Banks face hardship charges probe
Banks face tough questions from their trade body over the way they handle complaints from overdraft charges victims in hardship.
This comes after MoneySavingExpert.com met with the British Bankers' Association this week to convey readers' fury at what they believe to be unfair treatment from firms when asking for a fees refund.
While bank charges reclaiming is on hold for most, providers must still consider cases from those in financial hardship (see the Bank Charges Hardship guide).
We gave the BBA a sample from the hundreds of angry emails and forum posts this site has received over the past two months.
Most claim their bank or building society is either failing to hear their complaint or not fully investigating whether they are in hardship.
The BBA has agreed to examine each case and ensure its members act within the rules.
The news comes before next Wednesday's Supreme Court decision which will determine whether fees of up to £35 a time for breaching your overdraft limit can be assessed for fairness (see the result via next week's Free Weekly Email).
If they can, the Office of Fair Trading will decide if they are unfair.
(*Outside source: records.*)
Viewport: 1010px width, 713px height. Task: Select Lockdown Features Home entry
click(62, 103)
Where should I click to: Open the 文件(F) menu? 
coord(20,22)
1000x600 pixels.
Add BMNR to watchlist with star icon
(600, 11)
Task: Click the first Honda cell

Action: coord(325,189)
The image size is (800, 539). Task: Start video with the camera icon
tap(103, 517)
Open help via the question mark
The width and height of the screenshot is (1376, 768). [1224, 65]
If considered unjust, it could kick-start the compensation bandwagon.
Ignoring hardship cases
Banks are under no obligation to refund charges to those in hardship but the Financial Services Authority (FSA) says they must "assess whether that claim is justified" and make "an assessment of financial difficulty".
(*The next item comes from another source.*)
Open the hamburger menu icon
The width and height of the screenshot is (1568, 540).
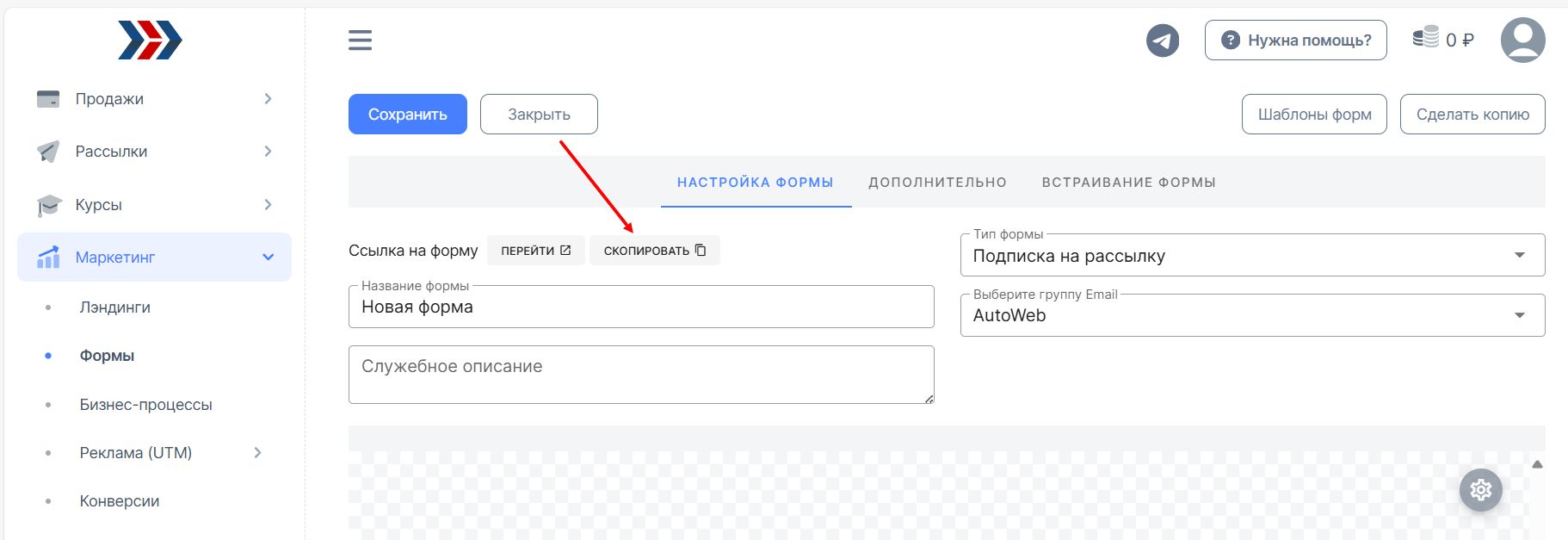pyautogui.click(x=360, y=40)
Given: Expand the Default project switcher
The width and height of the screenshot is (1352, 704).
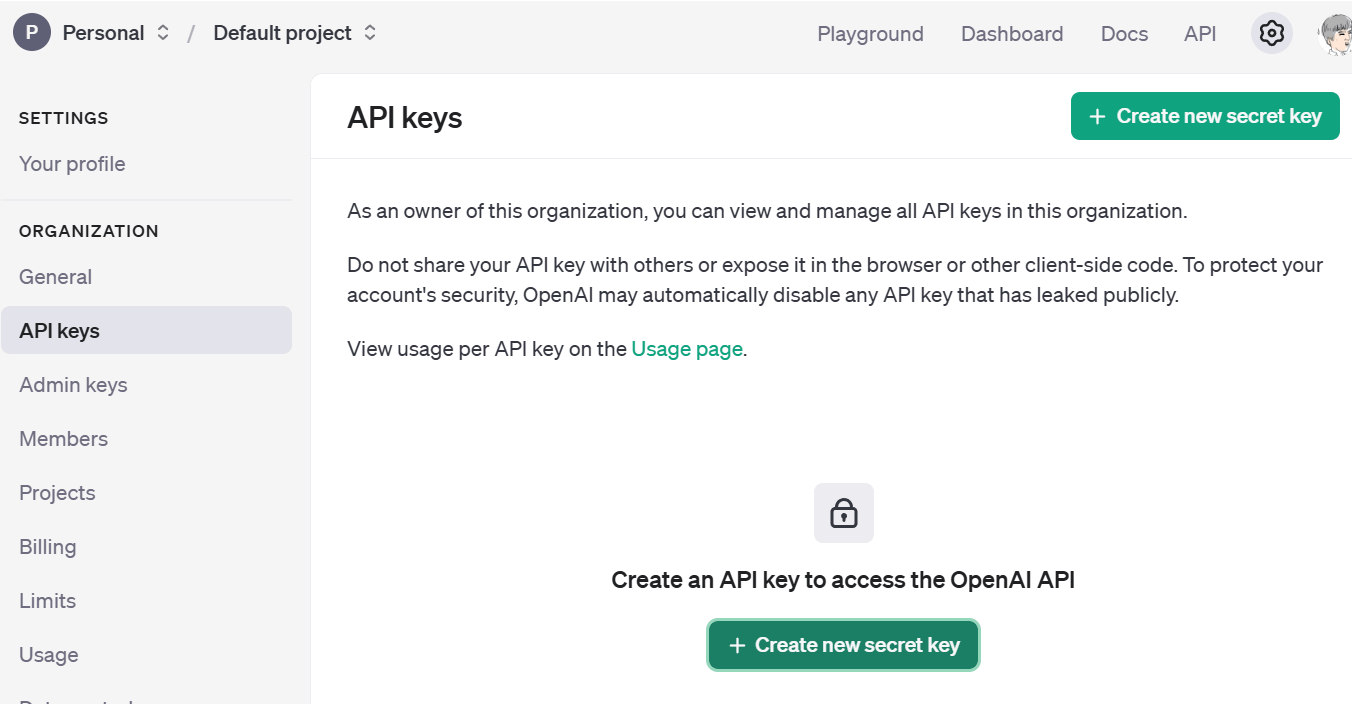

However, it appears many banks have not stuck to those guidelines.
In the documents we have seen, providers sometimes:
Ignore the hardship issue and simply tell consumers their case is suspended.
Fail to investigate whether a customer is in difficulty (the most common problem).
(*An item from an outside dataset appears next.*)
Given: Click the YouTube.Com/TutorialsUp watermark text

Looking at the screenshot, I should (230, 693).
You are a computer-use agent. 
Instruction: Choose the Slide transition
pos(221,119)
Fail to class apparently obvious hardship cases as hardship.
Accept a customer is in hardship but fail to offer help.
Write confusing letters.
Eric Leenders, from the BBA, says: "All bank customers facing financial difficulties should receive sympathetic and positive help from their bank. When that does not happen, for whatever reason, we need to find out what has gone wrong."We will be reviewing the cases we have seen in detail and talking to our members about the issues they highlight. If an error has been made, the bank will act to correct it."
Hundreds of complaints
We have received 320 individual complaints by email since early September and hundreds more on our forum (the exact total cannot be verified as they are spread across the forum).
Most of the formal complaints are from Lloyds TSB customers, with many also from disgruntled Alliance & Leicester, Halifax, HSBC and Natwest/RBS account holders.
However, the proportion of cases per bank may be skewed by an MSE News article in September which highlighted two examples of Lloyds customers claiming unfair treatment (see the MSE News story).
That was originally written following complaints on this site's forum that Lloyds was not properly handling hardship cases.
The Financial Ombudsman Service, the independent complaints body, wrote to providers last month asking them to improve the way they handle bank charges hardship complaints (see the Ombudsman slams banks MSE News story).
It also wrote to claims management firms asking them to improve the way they report customer complaints.
The Banking Code Standards Board, which policed banks' dealings with customers until the FSA took over this month, also released a more general report into the way firms deal with hardship in October.
It found problems with four of ten banks investigated, but hasn't named the offenders.
Martin Lewis, MoneySavingExpert.com founder, says: "It's difficult to know whether people are the victims of banks deliberately trying to avoid paying out or of disgracefully inadequate systems.
"Either way, the fact these people are by definition already struggling, means it's something that needs to be sorted immediately.